Required work> Render each line of the data below as a string in a JSON list, one string per line, leaving out blank lines.
++++
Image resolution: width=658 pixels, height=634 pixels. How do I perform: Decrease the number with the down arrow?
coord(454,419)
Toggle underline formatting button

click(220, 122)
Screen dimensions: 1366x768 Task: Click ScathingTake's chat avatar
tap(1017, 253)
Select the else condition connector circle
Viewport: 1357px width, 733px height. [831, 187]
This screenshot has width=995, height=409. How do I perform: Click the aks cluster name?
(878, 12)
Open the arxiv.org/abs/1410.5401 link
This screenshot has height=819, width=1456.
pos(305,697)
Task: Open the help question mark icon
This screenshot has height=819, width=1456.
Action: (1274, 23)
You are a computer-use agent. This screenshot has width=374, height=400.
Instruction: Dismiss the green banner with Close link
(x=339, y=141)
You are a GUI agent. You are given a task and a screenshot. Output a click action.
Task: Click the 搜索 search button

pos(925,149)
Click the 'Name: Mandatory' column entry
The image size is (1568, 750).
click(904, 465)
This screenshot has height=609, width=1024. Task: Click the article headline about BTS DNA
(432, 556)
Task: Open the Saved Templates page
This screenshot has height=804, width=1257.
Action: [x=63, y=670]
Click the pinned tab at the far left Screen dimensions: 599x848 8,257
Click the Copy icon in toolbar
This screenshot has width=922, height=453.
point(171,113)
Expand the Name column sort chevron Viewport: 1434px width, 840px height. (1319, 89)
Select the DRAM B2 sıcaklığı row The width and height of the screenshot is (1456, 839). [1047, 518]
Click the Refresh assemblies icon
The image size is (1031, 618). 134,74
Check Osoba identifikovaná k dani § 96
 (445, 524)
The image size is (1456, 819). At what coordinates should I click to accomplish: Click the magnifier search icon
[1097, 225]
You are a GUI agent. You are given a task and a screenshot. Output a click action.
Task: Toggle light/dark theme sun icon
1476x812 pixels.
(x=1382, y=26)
++++
Answer to the problem>
[
  "Image resolution: width=658 pixels, height=634 pixels. How do I perform: Decrease the number with the down arrow?",
  "coord(454,419)",
  "Toggle underline formatting button",
  "click(220, 122)",
  "Screen dimensions: 1366x768 Task: Click ScathingTake's chat avatar",
  "tap(1017, 253)",
  "Select the else condition connector circle",
  "Viewport: 1357px width, 733px height. [831, 187]",
  "This screenshot has width=995, height=409. How do I perform: Click the aks cluster name?",
  "(878, 12)",
  "Open the arxiv.org/abs/1410.5401 link",
  "This screenshot has height=819, width=1456.",
  "pos(305,697)",
  "Task: Open the help question mark icon",
  "This screenshot has height=819, width=1456.",
  "Action: (1274, 23)",
  "You are a computer-use agent. This screenshot has width=374, height=400.",
  "Instruction: Dismiss the green banner with Close link",
  "(x=339, y=141)",
  "You are a GUI agent. You are given a task and a screenshot. Output a click action.",
  "Task: Click the 搜索 search button",
  "pos(925,149)",
  "Click the 'Name: Mandatory' column entry",
  "The image size is (1568, 750).",
  "click(904, 465)",
  "This screenshot has height=609, width=1024. Task: Click the article headline about BTS DNA",
  "(432, 556)",
  "Task: Open the Saved Templates page",
  "This screenshot has height=804, width=1257.",
  "Action: [x=63, y=670]",
  "Click the pinned tab at the far left Screen dimensions: 599x848 8,257",
  "Click the Copy icon in toolbar",
  "This screenshot has width=922, height=453.",
  "point(171,113)",
  "Expand the Name column sort chevron Viewport: 1434px width, 840px height. (1319, 89)",
  "Select the DRAM B2 sıcaklığı row The width and height of the screenshot is (1456, 839). [1047, 518]",
  "Click the Refresh assemblies icon",
  "The image size is (1031, 618). 134,74",
  "Check Osoba identifikovaná k dani § 96",
  " (445, 524)",
  "The image size is (1456, 819). At what coordinates should I click to accomplish: Click the magnifier search icon",
  "[1097, 225]",
  "You are a GUI agent. You are given a task and a screenshot. Output a click action.",
  "Task: Toggle light/dark theme sun icon",
  "1476x812 pixels.",
  "(x=1382, y=26)"
]